%%
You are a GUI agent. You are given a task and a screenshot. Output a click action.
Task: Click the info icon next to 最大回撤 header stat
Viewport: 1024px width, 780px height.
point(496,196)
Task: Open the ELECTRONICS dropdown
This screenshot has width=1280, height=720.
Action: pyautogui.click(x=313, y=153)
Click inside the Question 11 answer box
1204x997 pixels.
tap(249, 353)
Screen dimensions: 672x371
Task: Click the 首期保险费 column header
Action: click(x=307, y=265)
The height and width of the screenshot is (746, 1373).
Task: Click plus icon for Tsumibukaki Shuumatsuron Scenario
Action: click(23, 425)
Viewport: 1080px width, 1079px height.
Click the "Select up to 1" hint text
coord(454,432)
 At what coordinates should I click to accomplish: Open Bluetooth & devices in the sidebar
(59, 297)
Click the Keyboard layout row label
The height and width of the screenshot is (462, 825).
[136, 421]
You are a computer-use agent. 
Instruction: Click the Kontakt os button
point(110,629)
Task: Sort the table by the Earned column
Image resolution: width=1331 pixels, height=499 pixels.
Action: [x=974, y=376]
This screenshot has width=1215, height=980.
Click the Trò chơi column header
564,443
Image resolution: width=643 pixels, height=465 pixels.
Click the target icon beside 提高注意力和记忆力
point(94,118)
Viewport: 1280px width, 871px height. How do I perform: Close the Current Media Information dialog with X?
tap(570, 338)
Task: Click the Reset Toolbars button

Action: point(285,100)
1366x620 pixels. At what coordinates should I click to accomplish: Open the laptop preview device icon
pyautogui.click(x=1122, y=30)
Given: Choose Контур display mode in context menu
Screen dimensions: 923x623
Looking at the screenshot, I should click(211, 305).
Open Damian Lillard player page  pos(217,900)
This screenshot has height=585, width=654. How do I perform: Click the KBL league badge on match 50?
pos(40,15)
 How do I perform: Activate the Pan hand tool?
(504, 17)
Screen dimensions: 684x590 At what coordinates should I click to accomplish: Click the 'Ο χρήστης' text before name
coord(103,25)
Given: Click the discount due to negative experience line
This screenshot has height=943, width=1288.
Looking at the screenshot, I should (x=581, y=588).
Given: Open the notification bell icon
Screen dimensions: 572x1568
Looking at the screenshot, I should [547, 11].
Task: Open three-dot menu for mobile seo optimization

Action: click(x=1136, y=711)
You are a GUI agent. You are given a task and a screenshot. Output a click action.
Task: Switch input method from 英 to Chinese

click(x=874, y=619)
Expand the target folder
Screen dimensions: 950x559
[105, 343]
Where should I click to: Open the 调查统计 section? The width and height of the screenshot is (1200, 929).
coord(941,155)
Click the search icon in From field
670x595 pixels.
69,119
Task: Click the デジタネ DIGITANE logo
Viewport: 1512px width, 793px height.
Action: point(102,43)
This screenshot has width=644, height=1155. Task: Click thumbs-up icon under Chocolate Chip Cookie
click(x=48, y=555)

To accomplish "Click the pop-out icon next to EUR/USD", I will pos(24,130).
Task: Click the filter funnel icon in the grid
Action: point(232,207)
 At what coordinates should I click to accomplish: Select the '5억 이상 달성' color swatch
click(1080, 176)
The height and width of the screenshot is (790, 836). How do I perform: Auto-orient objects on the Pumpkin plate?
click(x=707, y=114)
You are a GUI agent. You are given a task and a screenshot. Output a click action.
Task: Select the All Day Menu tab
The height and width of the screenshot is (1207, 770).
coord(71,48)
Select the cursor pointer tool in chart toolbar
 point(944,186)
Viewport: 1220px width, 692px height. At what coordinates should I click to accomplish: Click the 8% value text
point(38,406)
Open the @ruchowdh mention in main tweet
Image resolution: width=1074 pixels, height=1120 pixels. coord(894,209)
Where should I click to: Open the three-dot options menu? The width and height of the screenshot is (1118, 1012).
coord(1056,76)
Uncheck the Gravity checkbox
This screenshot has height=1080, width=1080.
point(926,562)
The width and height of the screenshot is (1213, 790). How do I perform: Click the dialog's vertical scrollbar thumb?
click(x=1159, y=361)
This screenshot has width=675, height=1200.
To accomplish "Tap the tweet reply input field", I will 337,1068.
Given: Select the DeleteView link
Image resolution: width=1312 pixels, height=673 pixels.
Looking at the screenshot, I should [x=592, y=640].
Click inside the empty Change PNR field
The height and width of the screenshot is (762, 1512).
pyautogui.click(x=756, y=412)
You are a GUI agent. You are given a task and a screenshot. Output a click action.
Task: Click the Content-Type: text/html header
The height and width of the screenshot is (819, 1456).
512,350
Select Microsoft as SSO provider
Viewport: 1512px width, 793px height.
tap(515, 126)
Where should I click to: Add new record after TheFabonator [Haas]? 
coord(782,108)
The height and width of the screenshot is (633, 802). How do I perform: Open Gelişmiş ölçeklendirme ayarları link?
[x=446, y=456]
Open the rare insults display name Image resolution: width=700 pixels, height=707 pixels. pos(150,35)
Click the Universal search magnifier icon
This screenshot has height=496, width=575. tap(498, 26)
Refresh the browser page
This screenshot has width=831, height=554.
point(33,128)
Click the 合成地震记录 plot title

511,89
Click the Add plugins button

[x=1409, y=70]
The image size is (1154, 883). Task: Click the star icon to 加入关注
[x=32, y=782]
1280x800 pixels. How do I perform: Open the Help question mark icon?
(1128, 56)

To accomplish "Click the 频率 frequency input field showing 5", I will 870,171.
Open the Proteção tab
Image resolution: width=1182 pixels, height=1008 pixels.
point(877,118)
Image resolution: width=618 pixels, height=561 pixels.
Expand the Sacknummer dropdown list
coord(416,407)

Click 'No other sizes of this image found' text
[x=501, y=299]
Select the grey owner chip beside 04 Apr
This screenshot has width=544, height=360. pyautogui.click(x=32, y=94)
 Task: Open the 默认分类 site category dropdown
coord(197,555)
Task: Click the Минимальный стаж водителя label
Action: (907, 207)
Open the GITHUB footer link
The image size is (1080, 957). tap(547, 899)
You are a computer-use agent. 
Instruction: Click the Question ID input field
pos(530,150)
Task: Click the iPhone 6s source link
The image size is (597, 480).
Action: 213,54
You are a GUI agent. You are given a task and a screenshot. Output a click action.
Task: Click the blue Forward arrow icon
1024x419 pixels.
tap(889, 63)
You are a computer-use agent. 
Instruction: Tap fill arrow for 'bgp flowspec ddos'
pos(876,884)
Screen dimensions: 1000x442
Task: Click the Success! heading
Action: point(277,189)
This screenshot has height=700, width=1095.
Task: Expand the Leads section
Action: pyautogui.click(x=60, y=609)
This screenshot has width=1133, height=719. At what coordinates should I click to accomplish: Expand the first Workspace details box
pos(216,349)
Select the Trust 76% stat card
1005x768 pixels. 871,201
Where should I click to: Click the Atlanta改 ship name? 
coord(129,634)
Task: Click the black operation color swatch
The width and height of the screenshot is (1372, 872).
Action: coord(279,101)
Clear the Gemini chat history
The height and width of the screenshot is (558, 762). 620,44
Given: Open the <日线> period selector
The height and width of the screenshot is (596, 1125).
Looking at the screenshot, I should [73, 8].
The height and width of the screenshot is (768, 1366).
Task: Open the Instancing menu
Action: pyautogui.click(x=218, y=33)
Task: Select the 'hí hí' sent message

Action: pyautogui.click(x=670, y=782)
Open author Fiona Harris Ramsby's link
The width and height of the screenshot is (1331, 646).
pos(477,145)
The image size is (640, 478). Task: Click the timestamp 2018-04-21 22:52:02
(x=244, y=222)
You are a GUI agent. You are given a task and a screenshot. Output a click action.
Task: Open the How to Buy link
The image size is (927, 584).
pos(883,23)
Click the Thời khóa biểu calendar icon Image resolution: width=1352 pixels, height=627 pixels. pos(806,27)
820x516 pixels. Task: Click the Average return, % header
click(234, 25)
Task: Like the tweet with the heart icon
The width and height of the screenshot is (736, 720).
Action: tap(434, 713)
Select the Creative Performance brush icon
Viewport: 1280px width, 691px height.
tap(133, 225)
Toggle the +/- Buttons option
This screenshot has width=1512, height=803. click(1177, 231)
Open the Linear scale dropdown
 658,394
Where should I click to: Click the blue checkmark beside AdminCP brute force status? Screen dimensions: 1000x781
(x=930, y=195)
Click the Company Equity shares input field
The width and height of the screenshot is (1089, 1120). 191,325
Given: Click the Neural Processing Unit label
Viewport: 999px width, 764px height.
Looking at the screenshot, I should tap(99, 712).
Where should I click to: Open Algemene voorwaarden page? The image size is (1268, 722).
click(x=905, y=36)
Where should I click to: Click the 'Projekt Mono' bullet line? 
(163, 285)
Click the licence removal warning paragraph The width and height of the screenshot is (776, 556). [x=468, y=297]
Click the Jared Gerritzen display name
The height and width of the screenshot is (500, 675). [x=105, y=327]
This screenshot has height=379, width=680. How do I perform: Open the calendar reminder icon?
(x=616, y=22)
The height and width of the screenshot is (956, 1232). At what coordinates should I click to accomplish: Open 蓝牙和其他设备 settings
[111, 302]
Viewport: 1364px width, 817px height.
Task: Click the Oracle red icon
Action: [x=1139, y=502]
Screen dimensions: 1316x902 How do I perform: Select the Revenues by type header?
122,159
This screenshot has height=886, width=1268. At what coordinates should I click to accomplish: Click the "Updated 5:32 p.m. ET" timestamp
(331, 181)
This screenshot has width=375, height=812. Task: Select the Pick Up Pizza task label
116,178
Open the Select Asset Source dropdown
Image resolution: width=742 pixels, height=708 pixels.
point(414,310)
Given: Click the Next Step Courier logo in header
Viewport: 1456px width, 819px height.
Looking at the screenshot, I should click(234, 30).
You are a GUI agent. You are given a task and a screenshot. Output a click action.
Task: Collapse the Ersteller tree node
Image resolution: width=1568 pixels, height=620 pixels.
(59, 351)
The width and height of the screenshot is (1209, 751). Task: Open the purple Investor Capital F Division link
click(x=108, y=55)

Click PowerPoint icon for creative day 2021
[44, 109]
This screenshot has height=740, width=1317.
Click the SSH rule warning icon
%%
● **Your goal**
The expected answer holds each line from the listing above where the string "warning" is present.

● **Expected answer**
Click the licence removal warning paragraph The width and height of the screenshot is (776, 556). [x=468, y=297]
Click the SSH rule warning icon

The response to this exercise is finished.